Task prompt |
Copy out each line of the data below that contains the string "width".

------ Supplied data ------

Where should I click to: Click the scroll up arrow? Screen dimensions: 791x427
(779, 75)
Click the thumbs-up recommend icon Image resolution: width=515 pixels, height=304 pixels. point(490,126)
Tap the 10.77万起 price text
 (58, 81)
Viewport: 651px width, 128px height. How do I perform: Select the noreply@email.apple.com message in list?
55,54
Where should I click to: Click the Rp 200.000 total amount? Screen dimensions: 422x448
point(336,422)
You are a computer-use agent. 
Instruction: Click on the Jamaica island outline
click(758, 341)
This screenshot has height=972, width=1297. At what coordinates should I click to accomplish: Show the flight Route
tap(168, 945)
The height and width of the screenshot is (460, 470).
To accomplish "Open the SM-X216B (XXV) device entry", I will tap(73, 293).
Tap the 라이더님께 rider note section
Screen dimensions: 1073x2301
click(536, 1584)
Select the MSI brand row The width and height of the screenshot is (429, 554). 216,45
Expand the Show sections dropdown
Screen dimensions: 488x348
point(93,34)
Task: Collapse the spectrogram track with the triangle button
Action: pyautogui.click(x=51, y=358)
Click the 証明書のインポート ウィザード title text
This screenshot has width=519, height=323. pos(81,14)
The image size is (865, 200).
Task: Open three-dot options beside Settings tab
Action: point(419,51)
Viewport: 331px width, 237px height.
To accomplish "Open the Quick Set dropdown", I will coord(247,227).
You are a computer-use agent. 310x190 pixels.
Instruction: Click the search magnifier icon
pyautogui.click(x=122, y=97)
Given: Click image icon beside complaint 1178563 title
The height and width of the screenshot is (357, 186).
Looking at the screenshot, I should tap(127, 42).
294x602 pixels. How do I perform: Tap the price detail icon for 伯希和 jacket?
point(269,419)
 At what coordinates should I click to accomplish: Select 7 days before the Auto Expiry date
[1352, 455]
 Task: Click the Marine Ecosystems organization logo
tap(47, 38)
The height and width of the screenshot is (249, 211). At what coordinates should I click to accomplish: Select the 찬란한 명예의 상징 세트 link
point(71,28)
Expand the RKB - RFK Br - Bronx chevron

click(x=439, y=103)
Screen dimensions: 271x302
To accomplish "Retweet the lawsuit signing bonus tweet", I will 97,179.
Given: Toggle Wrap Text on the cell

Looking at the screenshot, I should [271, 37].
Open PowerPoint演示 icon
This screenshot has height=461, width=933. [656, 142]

------

Full output |
Click the thumbs-up recommend icon Image resolution: width=515 pixels, height=304 pixels. point(490,126)
Viewport: 651px width, 128px height. How do I perform: Select the noreply@email.apple.com message in list?
This screenshot has height=972, width=1297. At what coordinates should I click to accomplish: Show the flight Route
The height and width of the screenshot is (460, 470).
Select the MSI brand row The width and height of the screenshot is (429, 554). 216,45
This screenshot has width=519, height=323. pos(81,14)
Viewport: 331px width, 237px height.
The height and width of the screenshot is (357, 186).
The height and width of the screenshot is (249, 211). At what coordinates should I click to accomplish: Select the 찬란한 명예의 상징 세트 link
This screenshot has height=461, width=933. [656, 142]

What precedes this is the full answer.